(WHAT THE TASK ASKS): Please copy the lines below with "image size" changed to "frame size" wherever it occurs, leaving everything else as it is. Omit the pictures from your answer.

(STORED ROWS):
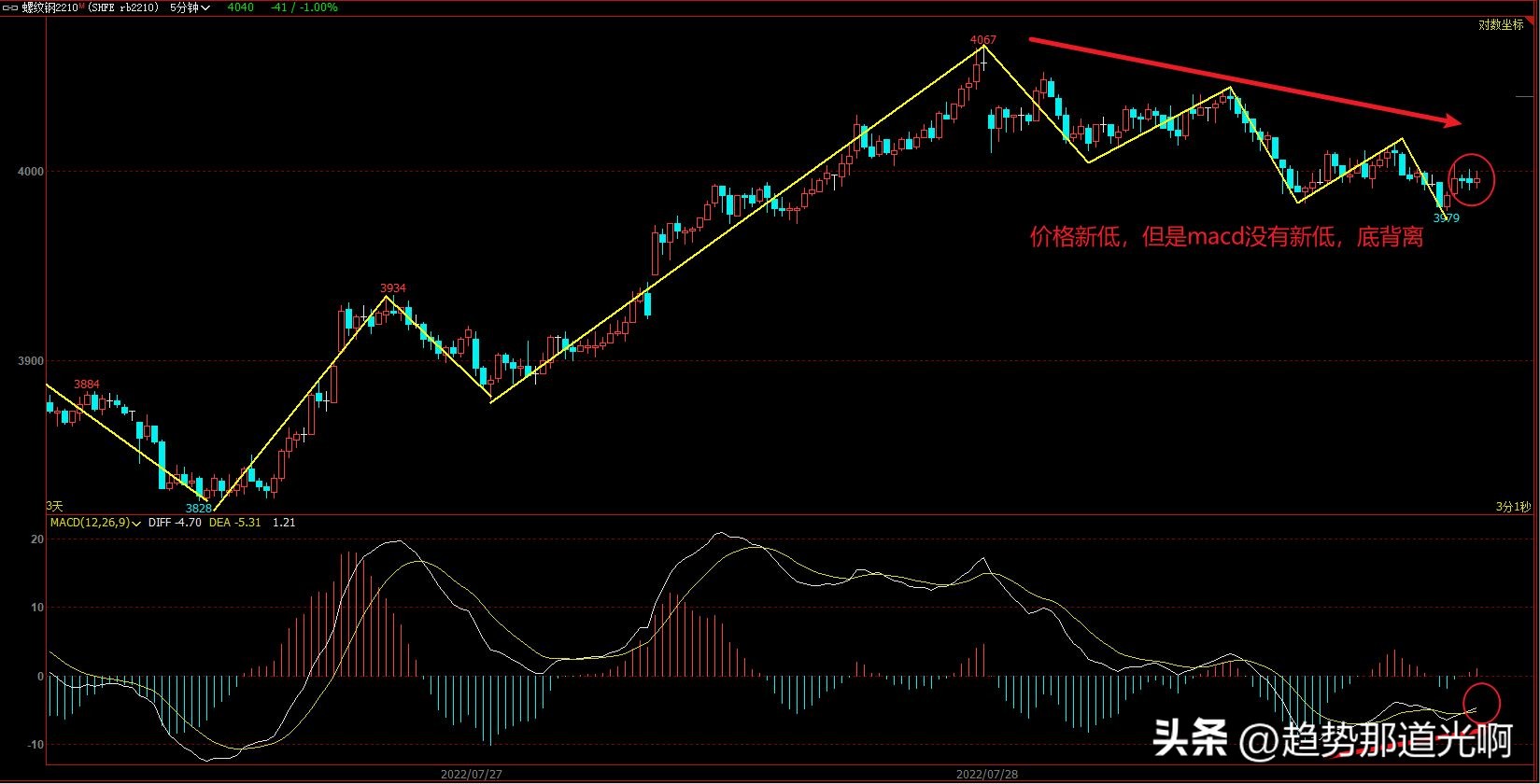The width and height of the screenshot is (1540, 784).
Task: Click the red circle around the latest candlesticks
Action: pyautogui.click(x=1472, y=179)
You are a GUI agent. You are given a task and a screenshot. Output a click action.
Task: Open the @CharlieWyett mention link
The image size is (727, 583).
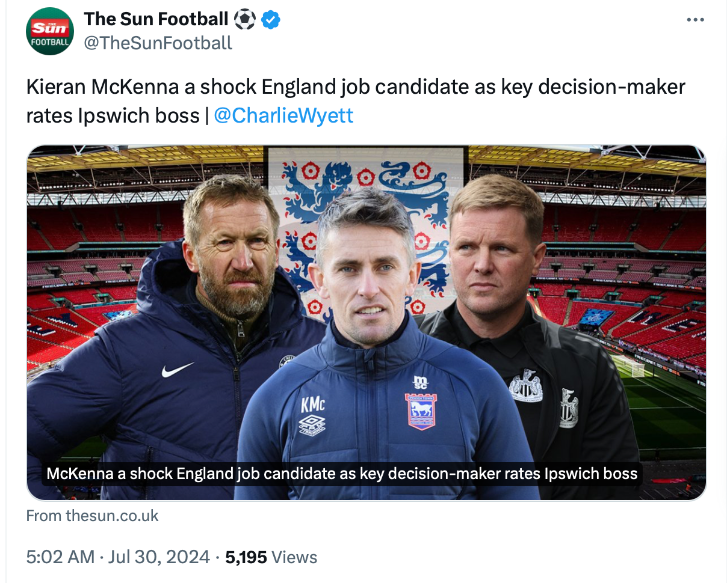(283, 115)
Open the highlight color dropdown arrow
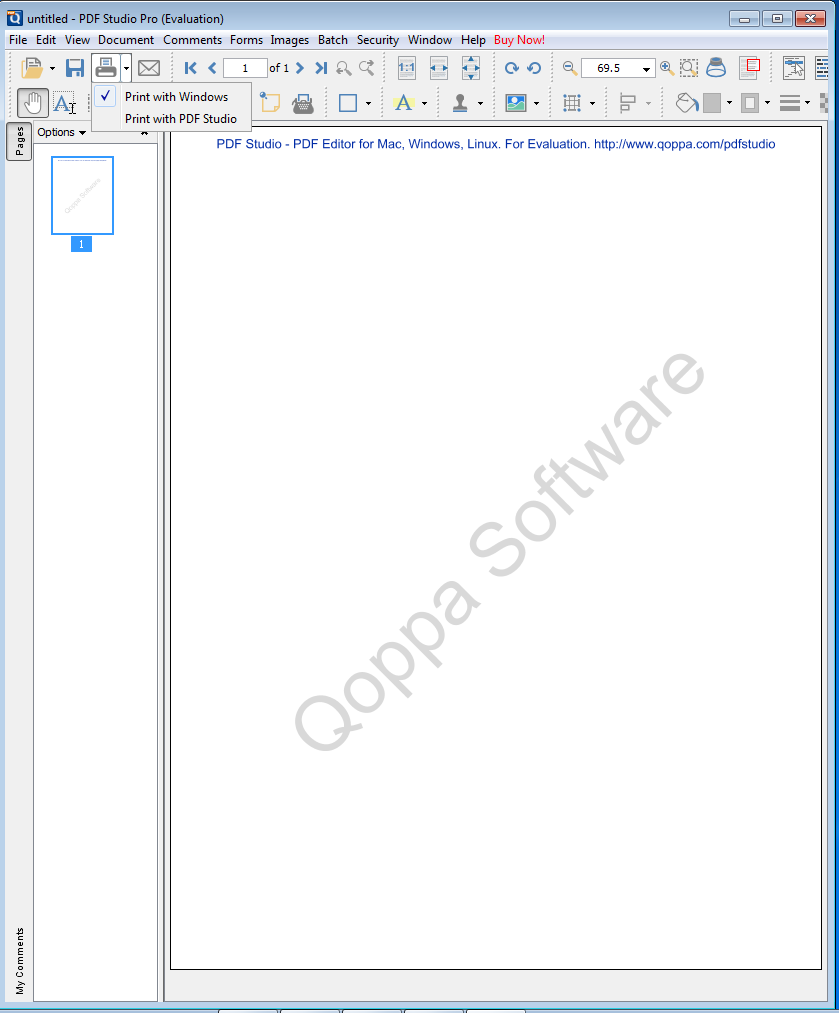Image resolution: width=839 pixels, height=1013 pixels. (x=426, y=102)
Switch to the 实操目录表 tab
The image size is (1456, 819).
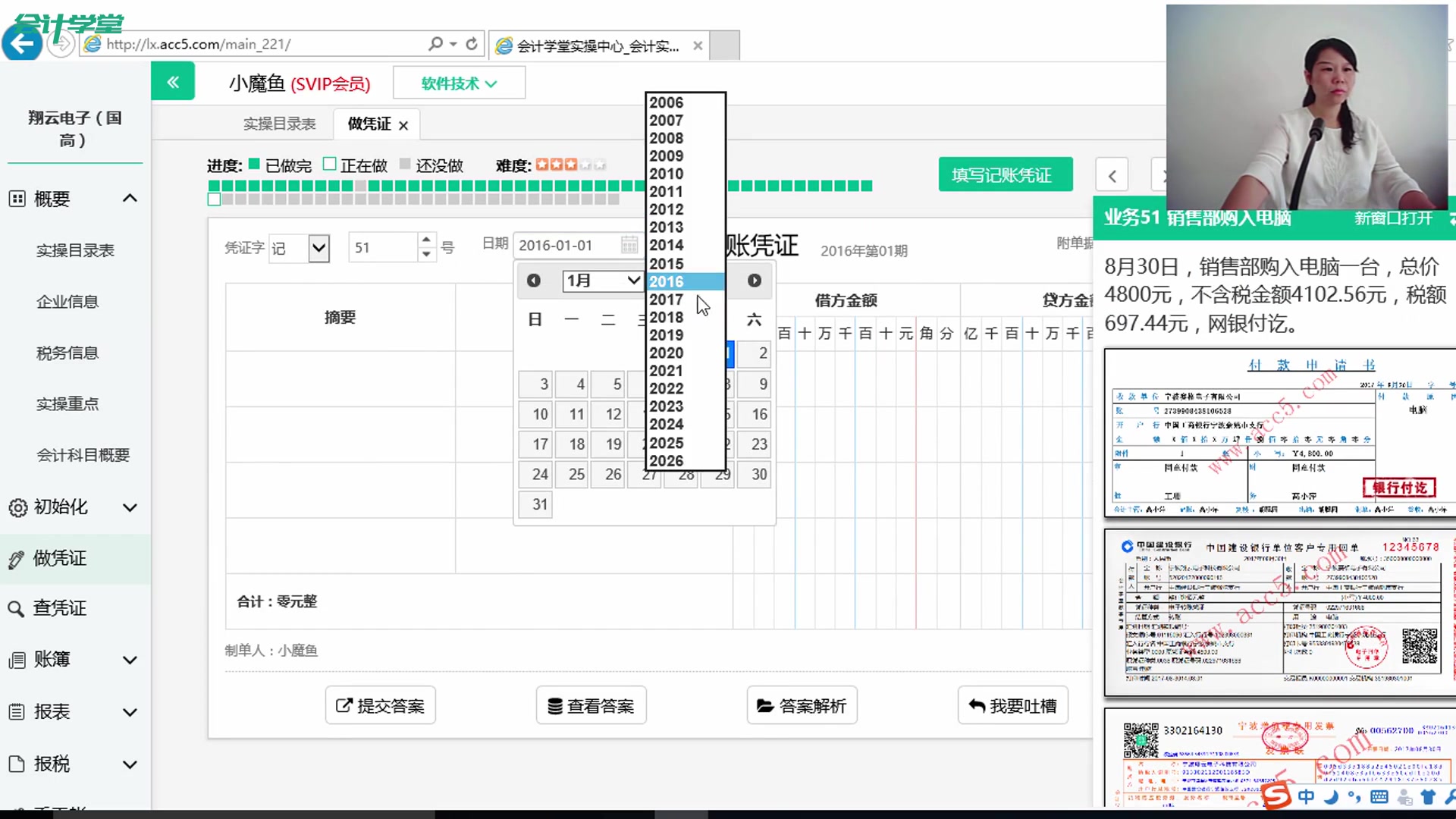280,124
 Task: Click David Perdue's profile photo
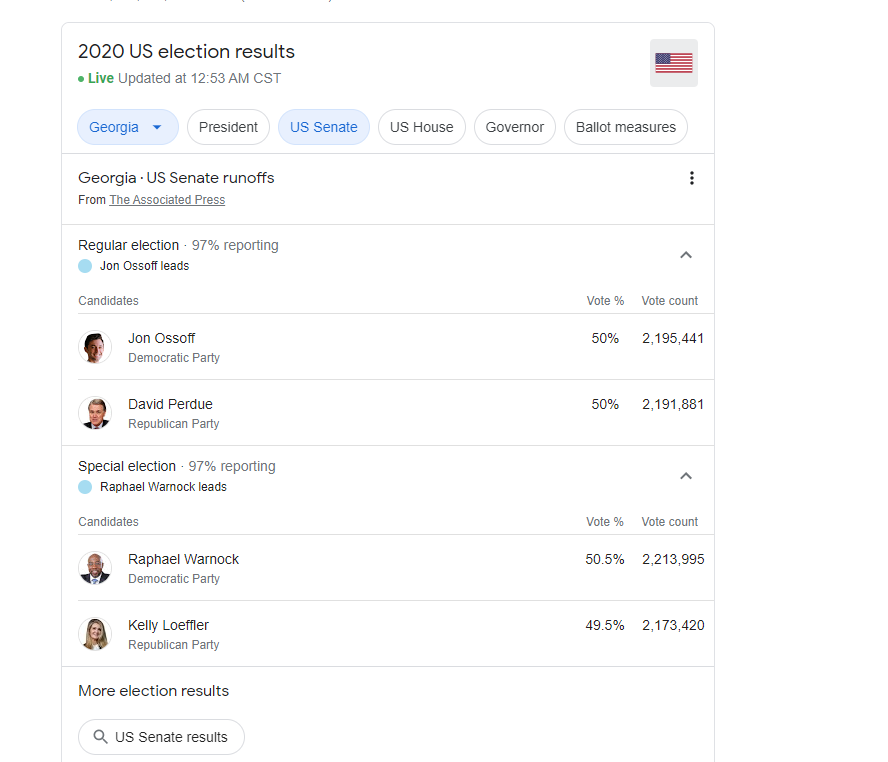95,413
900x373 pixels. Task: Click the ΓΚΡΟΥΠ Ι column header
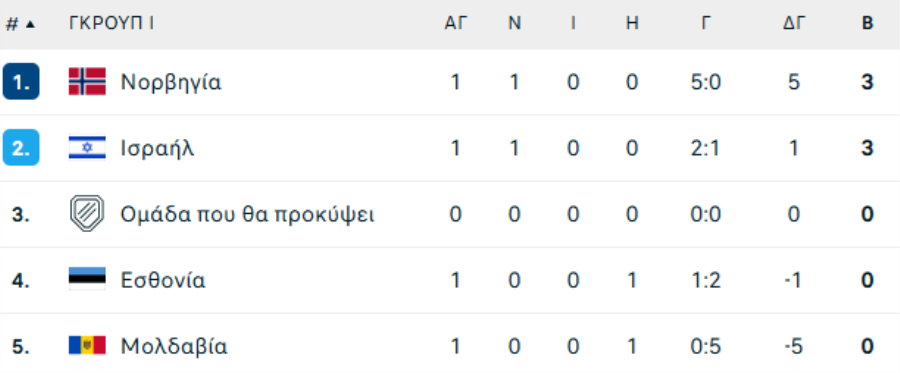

(SOLUTION TO THE PROBLEM):
The width and height of the screenshot is (1540, 784).
Task: Click the red circle around the latest candlesticks
Action: pyautogui.click(x=1472, y=179)
You are a GUI agent. You are given a task and a screenshot. Output a click action.
Task: Open the @CharlieWyett mention link
The frame size is (727, 583).
(283, 115)
Open the highlight color dropdown arrow
Image resolution: width=839 pixels, height=1013 pixels. (x=426, y=102)
Switch to the 实操目录表 tab
The frame size is (1456, 819).
280,124
 Task: Click David Perdue's profile photo
95,413
900x373 pixels. Task: Click the ΓΚΡΟΥΠ Ι column header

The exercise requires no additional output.